Где-то поблизости журчала река; меж деревьев мелькнул сине-оранжевым сполохом зимородок. На поляне было полным-полно колибри. Просто рай какой-то. Вода есть, на деревьях полно удобных мест для ночлега.
– Уна, да тут жить можно, – заметил я. – А река рыбой кишит, точно тебе говорю.
Я почесал ей шею пяткой – это означало «спусти меня». Но Уна стояла, не шелохнувшись. Странно, она даже инжир не ела. Я поскрёб ей шею ещё раз и ещё. Но Уна отказывалась меня спускать.
Тогда-то мне и пришло в голову, что, может, мы тут не одни. Видно, Уна почуяла что-то, но никак не может разобрать, что именно. На другой стороне поляны раздался шелест листьев, ветки огромного дерева закачались. Я сперва решил, что это наш орангутан обогнал нас и всё это время поджидал тут. Значит, это место он нашёл, а не Уна. Листья снова зашелестели, ветки качнулись. И тут я их увидел. Наполовину скрытые листвой, они были словно тени. И эти тени превратились в орангутанов – но не в одного, а в десятки.
Я заметил по крайней мере трёх мамаш с детёнышами; там было несколько молодых обезьян – одна из них висела на ветке и раскачивалась, зацепившись одной лапой. И вся эта компания таращилась на нас с Уной – неуверенно, удивлённо, обеспокоенно. Но не испуганно. Из созданий, которых я когда-либо видел, они больше всех походили на людей. У каждой морды – или нет, у лица? – какие-то особенные черты. И в глазах у них светились ум и любопытство. Самые маленькие были ещё лысоватые, рыжая шерсть росла у них пучками. Они почёсывались, как люди, и позёвывали, как люди.

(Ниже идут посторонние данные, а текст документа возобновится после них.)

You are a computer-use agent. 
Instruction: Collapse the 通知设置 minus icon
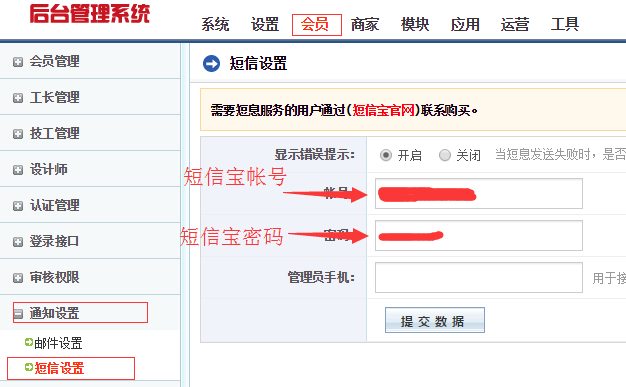(18, 314)
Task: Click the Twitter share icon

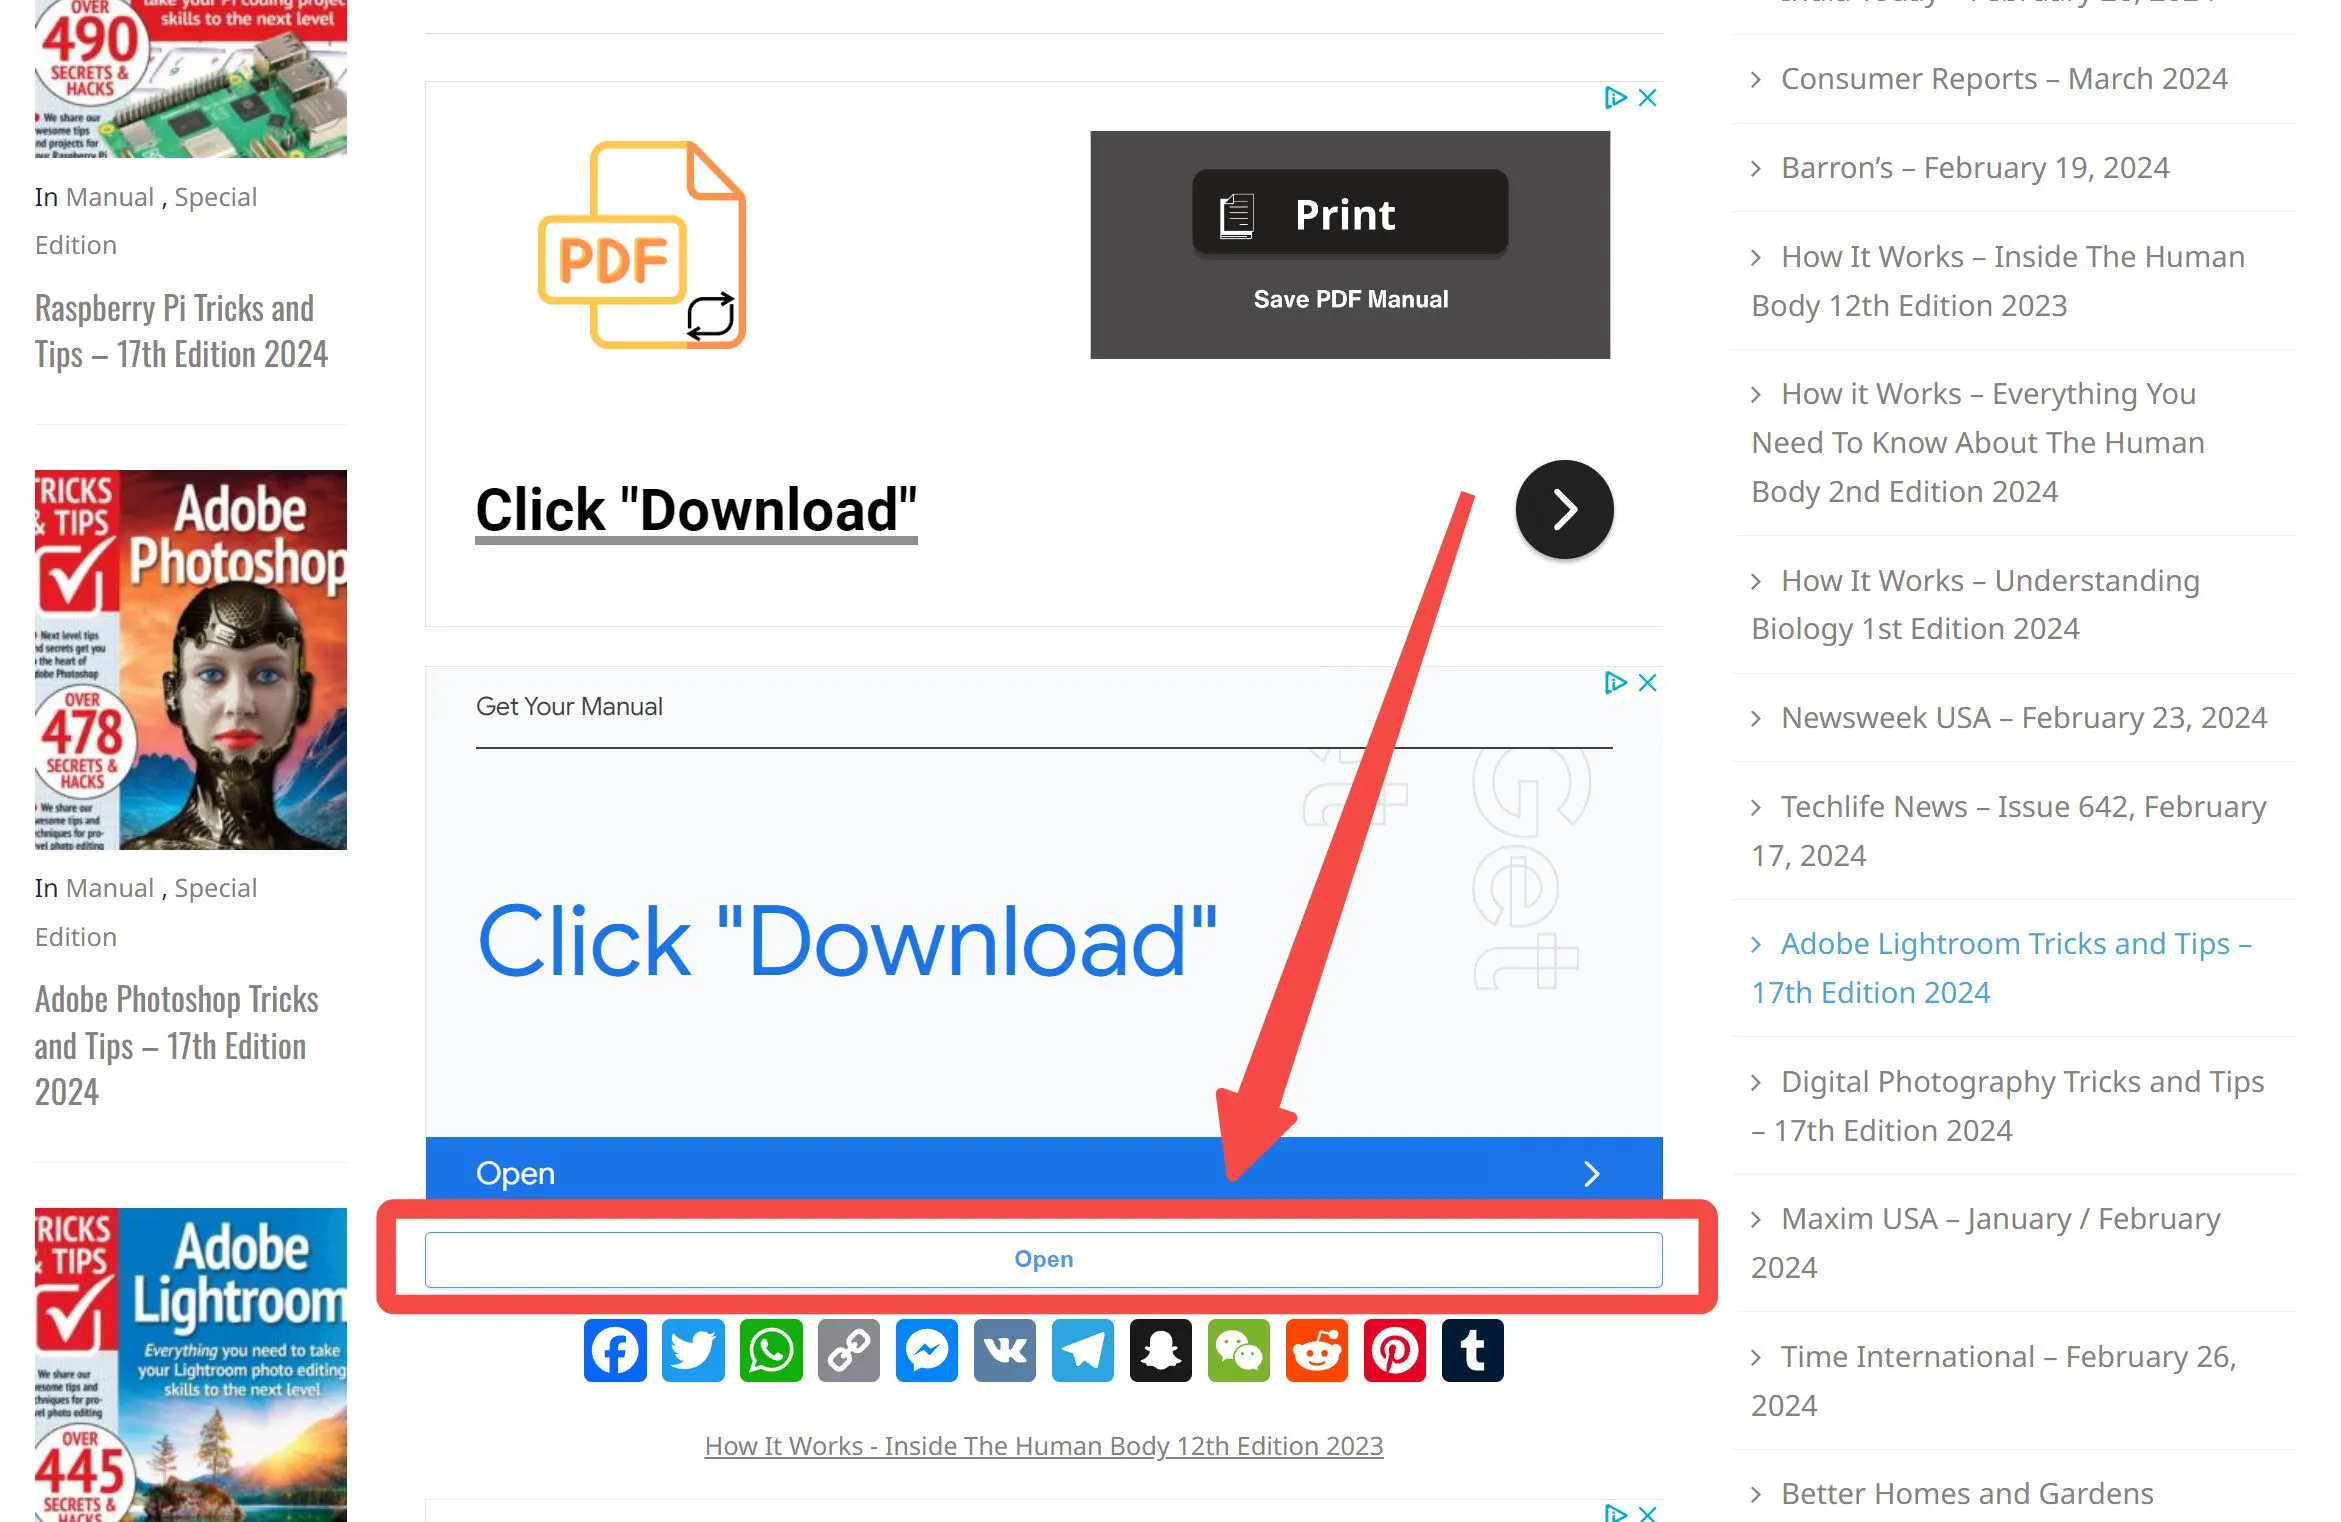Action: 693,1350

Мне пока что доводилось встречаться только с одним орангутаном, да и тот держался высоко в кронах деревьев. А эти были близко. Я поймал себя на том, что тоже на них таращусь – с таким же изумлением. Прошло несколько долгих минут. Похоже, никто из нас не знал, что делать. Мы глазели друг на друга, и всё. Но я заметил, что чем больше я на них пялюсь, тем больше они волнуются. Детишки с огромными от страха глазами ещё крепче цеплялись за матерей, прятали голову у них на груди. Некоторые судорожно присасывались к мамам, будто в надежде, что так странные пришельцы уберутся восвояси. Многие обезьяны застыли с надкушенным инжиром в лапе и перестали жевать. И все они переглядывались, ища друг у дружки успокоения и поддержки.
Нападать они, кажется, не собирались. Несколько молодых орангутанов затрещали ветками на верхушках деревьев, но это не была угроза. Как и тот орангутан, что крался за нами, они просто давали понять: здесь наша земля, не покушайтесь на неё, мы отсюда, сверху, всё видим. Главное, не делать резких движений. И Уна, видимо, была со мной согласна. Медленно-медленно, как в замедленной съёмке, она опустилась на колени и дала мне сойти вниз. Я слез и по её примеру замер, только глазами стрелял в стороны. Но как бы мы ни осторожничали, обезьяны всё равно растревожились не на шутку, это было заметно. Они карабкались повыше и подальше от нас, цепляясь друг за дружку, а матери покрепче прижимали к себе детёнышей.
Тогда Уна решила, что лучше всего будет просто не обращать на них внимания: пусть они к нам привыкнут. И слониха приступила к инжиру на ближайшем дереве. Орангутаны смотрели, вроде бы уже не так напрягаясь. Некоторые из молодняка даже продолжили есть, но при этом настороженно на нас поглядывали. Лучше всего делать как Уна, решил я про себя. Пора и мне подкрепиться. Я всё равно зараз мог осилить разве что чуть больше десятка, а столько и на земле валялось.